- _Exercise_:
Pull out each line of the records that contains the word "size", matching case exactly.

Rows showing where targets appear
******************************
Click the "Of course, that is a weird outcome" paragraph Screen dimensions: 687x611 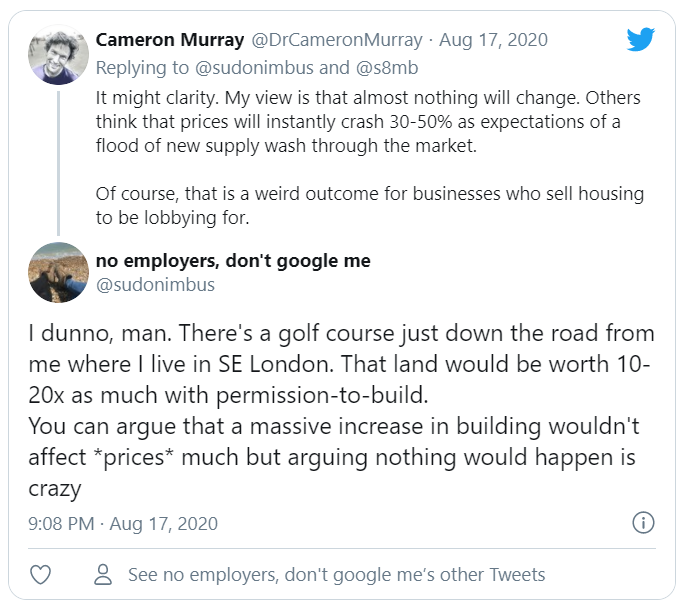coord(369,203)
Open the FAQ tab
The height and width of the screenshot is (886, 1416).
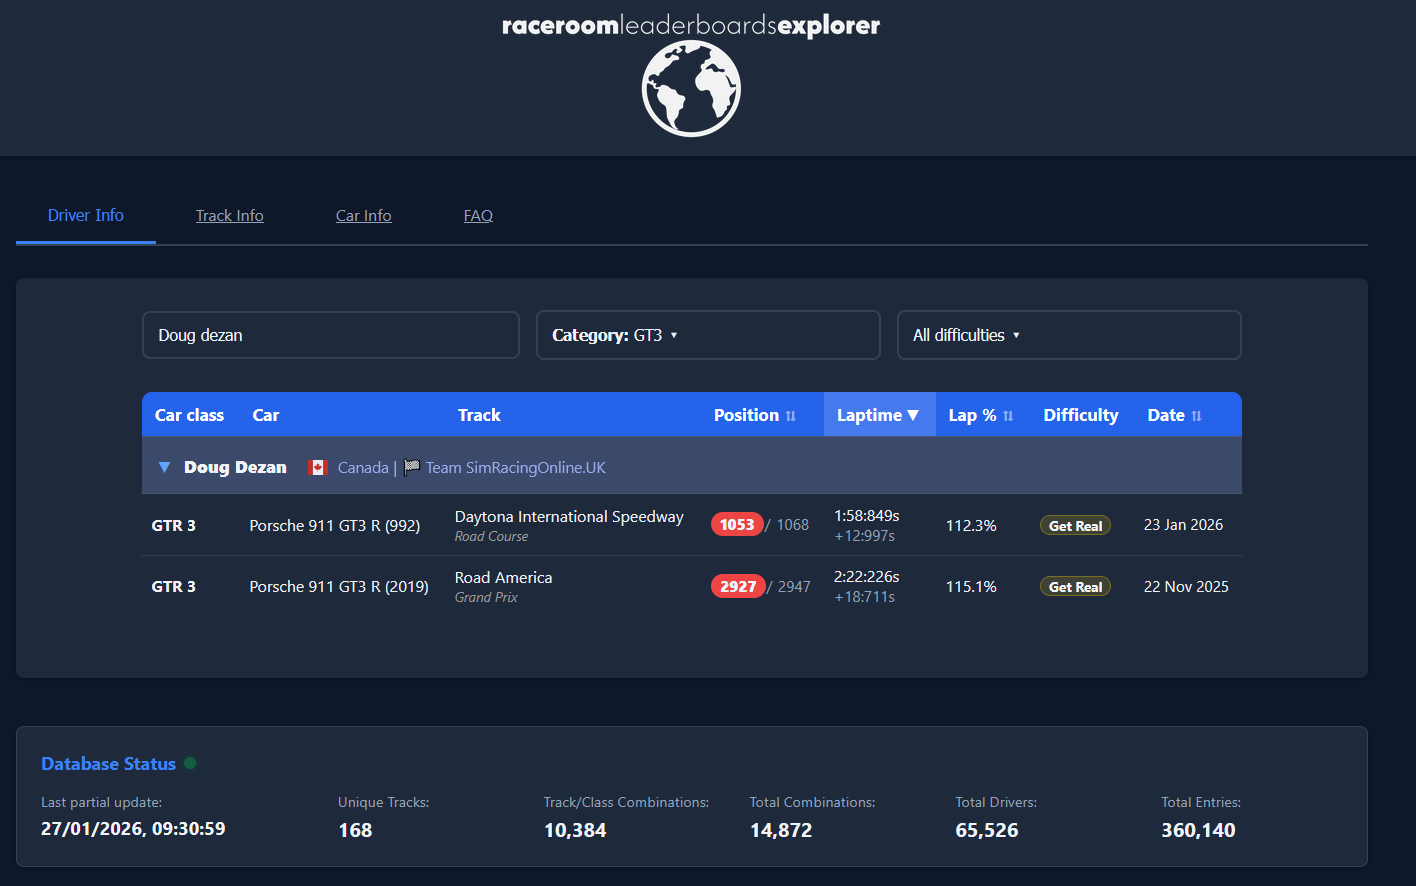[478, 216]
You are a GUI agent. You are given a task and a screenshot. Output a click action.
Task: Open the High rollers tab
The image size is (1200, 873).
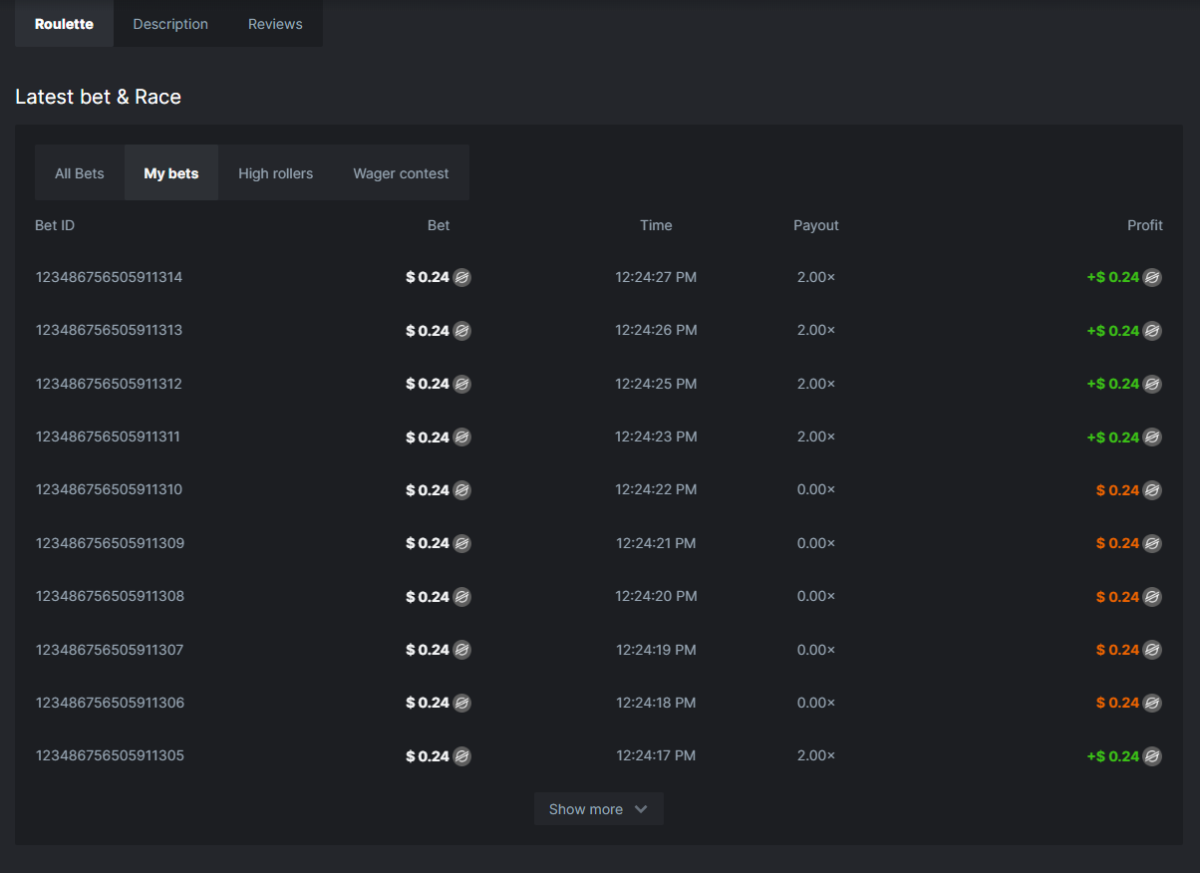click(275, 173)
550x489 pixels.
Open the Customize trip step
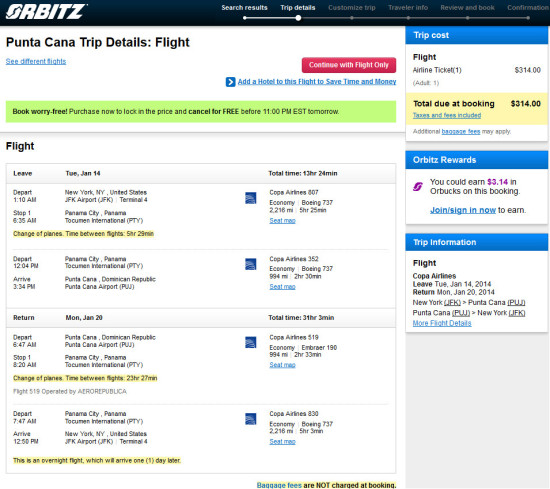click(x=352, y=8)
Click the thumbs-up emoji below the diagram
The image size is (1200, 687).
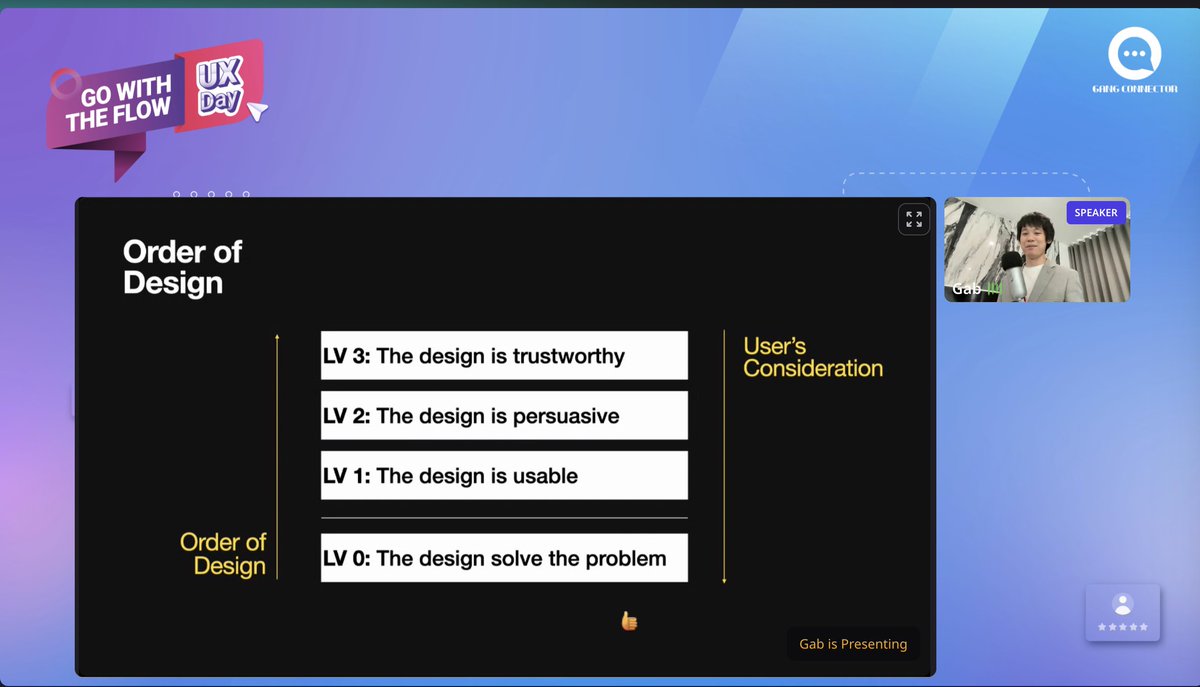pos(628,620)
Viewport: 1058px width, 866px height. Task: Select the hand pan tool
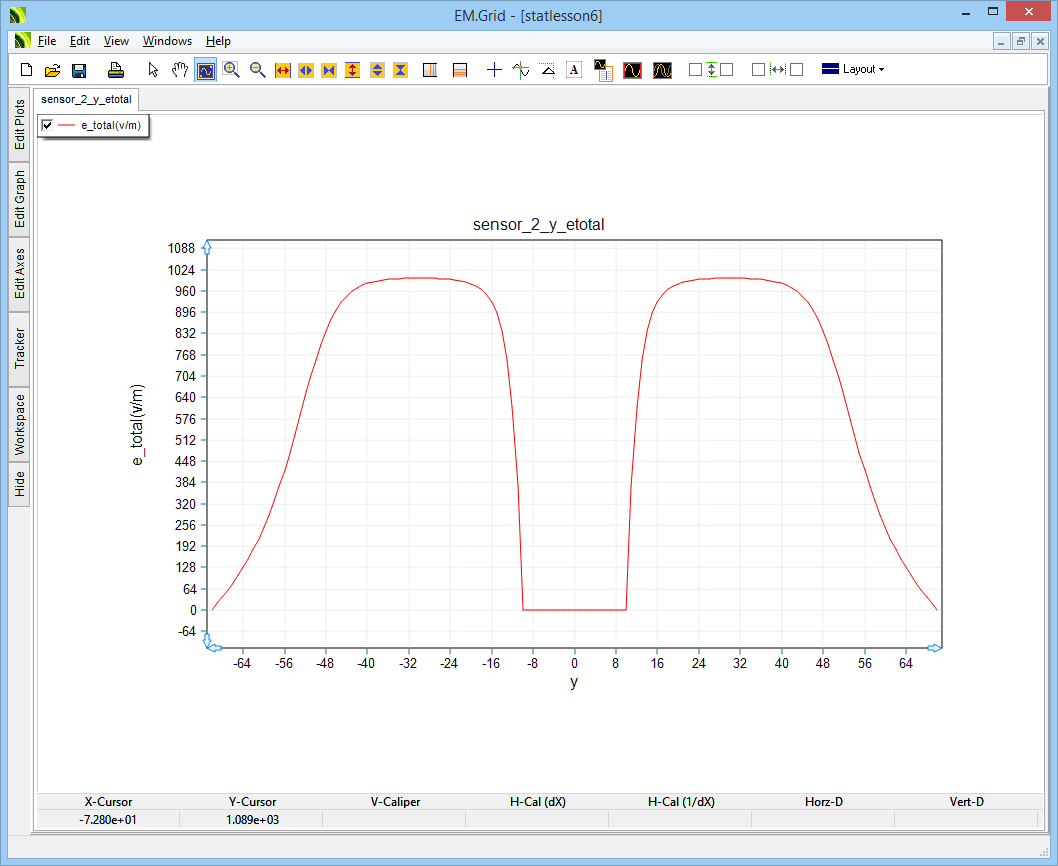coord(179,70)
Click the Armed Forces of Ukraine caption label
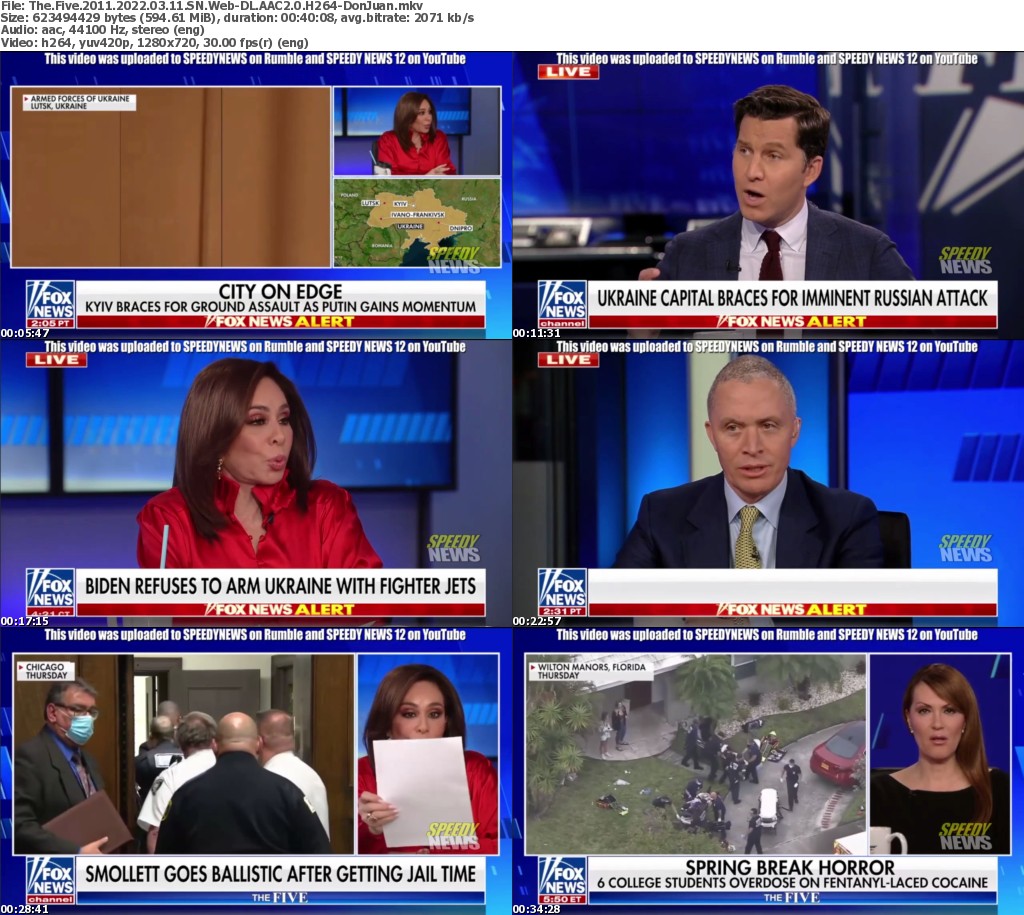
******************************
- _Worked answer_:
The image size is (1200, 873).
The image size is (1200, 687).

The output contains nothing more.